La ciudad y los días

Carlos Colón

La franquicia global

DECÍAMOS ayer, a propósito de la globalización de la tontería y los viajes a lo idéntico, que si mala sería la impostura de lo tópico que nos recluyera a perpetuidad en un decorado andaluz, peor aún es importar la impostura irlandesa, la nadería americana de las franquicias de cafés que imitan malamente a los europeos o el vacío posmoderno, chill out o como demonios quieran llamar a esos hoteles y locales de colorines que ofertan en el corazón de Sevilla, a veces desvirtuando palacios del XVII, lo que se puede encontrar en cualquier parte.

Entre lo tópico y la franquicia, entre la falsedad del decorado localista y la desoladora uniformidad posmoderna o hipermoderna, cabe lo que antes se llamaba auténtico.
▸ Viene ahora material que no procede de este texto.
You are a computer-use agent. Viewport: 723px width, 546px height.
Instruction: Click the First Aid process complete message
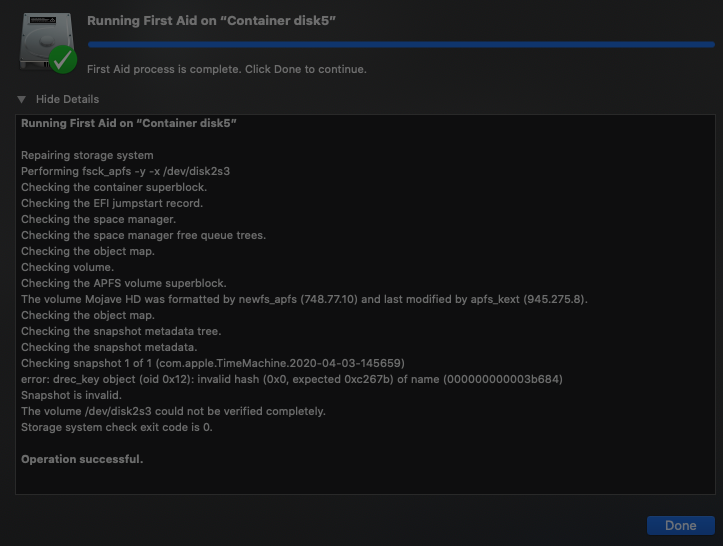[x=227, y=69]
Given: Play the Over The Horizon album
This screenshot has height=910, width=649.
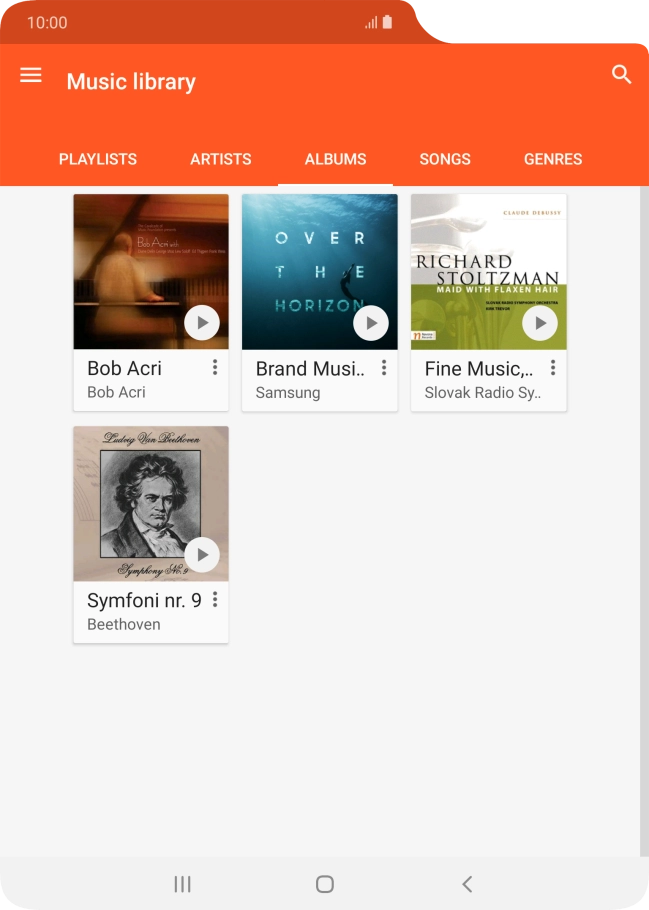Looking at the screenshot, I should coord(371,322).
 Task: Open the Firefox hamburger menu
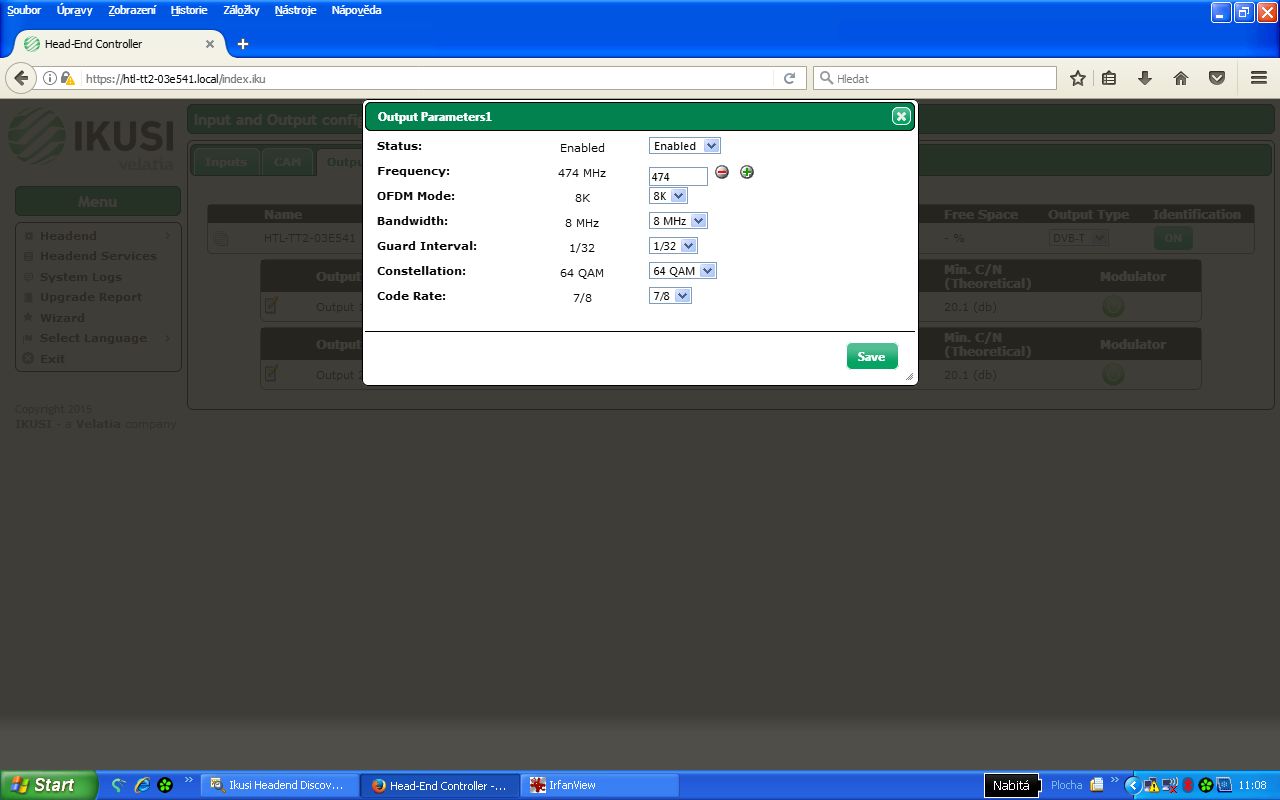click(1259, 78)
Los viajeros más inquietos y jóvenes lo buscan en lugares remotos todavía no del todo alcanzados por la globalización de los paisajes urbanos y las formas de vida. Los viajeros ilustrados menos aventureros lo buscan, cada vez con mayor esfuerzo, en las ciudades que aún conservan zonas distintas y no homogeneizadas. La Roma barroca y del Risorgimento; el París del XVII, el XVIII, las reformas Segundo Imperio del Barón Haussmann, la Exposición de 1889, el modernismo o el esplendor del Art Decó; el Londres victoriano y eduardiano; la Lisboa de Pombal, el fado y Pessoa…
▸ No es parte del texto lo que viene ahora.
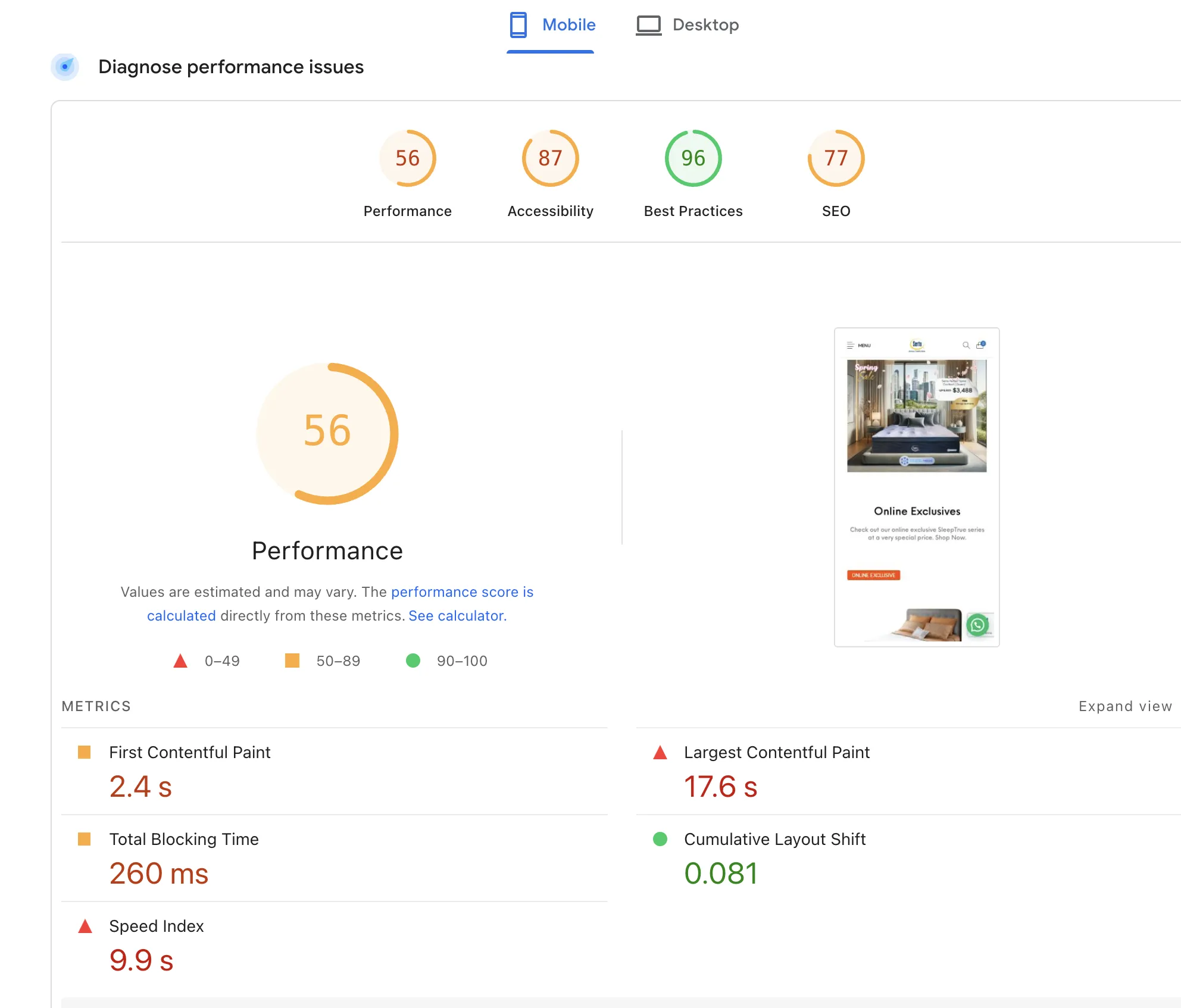Click the Desktop laptop icon
This screenshot has width=1181, height=1008.
tap(650, 24)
Estas ciudades fueron en gran parte reconstruidas entre los siglos XVIII y XIX, y en estilos que se influían mutuamente, pero con adaptaciones a las culturas propias que las hacen únicas. Casi a la vez, y respondiendo al mismo principio de los grandes ensanches, trazó John Nash la londinense Regent Street (1811) y se ultimaron los parisinos Campos Elíseos (1824), y nadie podría confundirlas; como nadie confundiría los jardines de Regent's Park o los de las Tullerías de los que ambas nacen.
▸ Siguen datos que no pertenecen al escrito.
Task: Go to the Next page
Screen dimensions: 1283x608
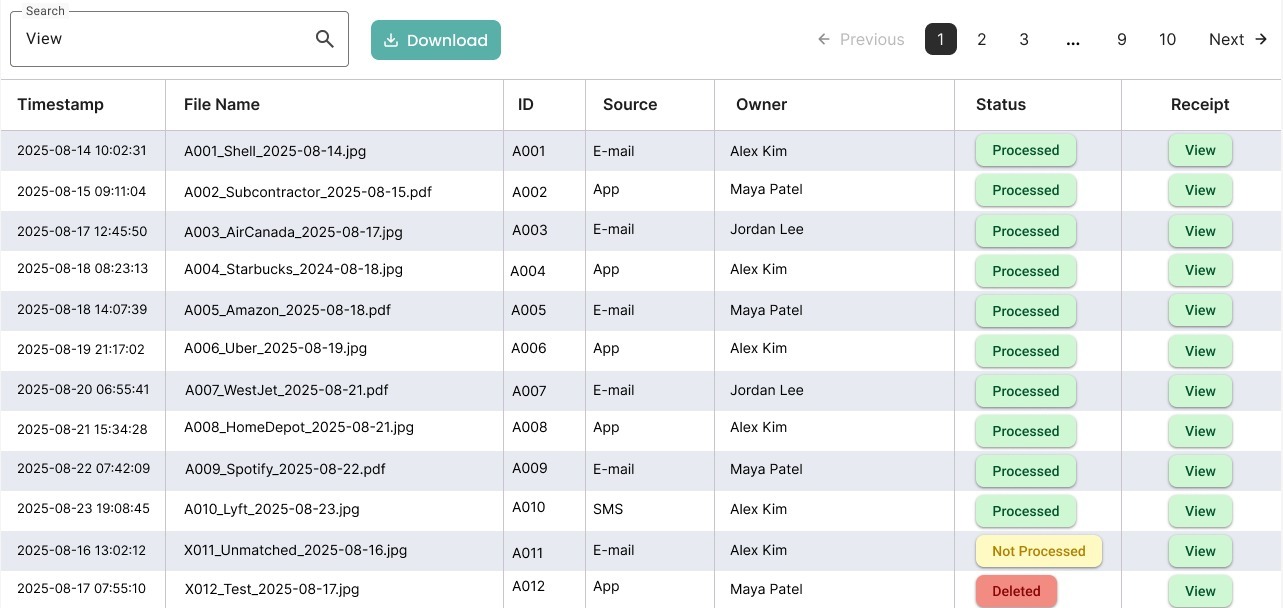Action: (1237, 40)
Tantas veces como vaya a París iré a comer al jardín del Museo Rodin o a tomar café en los soportales del Palais Royal. Pero sólo fui una vez a la Défense y no volveré. No dudo de su utilidad y alabo la sabiduría que la situó fuera del París histórico, no repitiéndose el error que clavó en el corazón de Montparnasse el terrible rascacielos de 210 metros de altura. Se suele invocar el rechazo inicial a la Torre Eiffel para justificar tropelías como ésta. La diferencia entre las dos torres -Eiffel y Montparnasse, una símbolo de París y la otra su vergüenza- demuestra lo artero de este argumento que aún hoy siguen esgrimiendo quienes defienden la destrucción del patrimonio en nombre de una modernidad que hace muchos años se quedó vieja. Vuelvo a Chesterton: viajar ensancha la mente, a condición de que se tenga.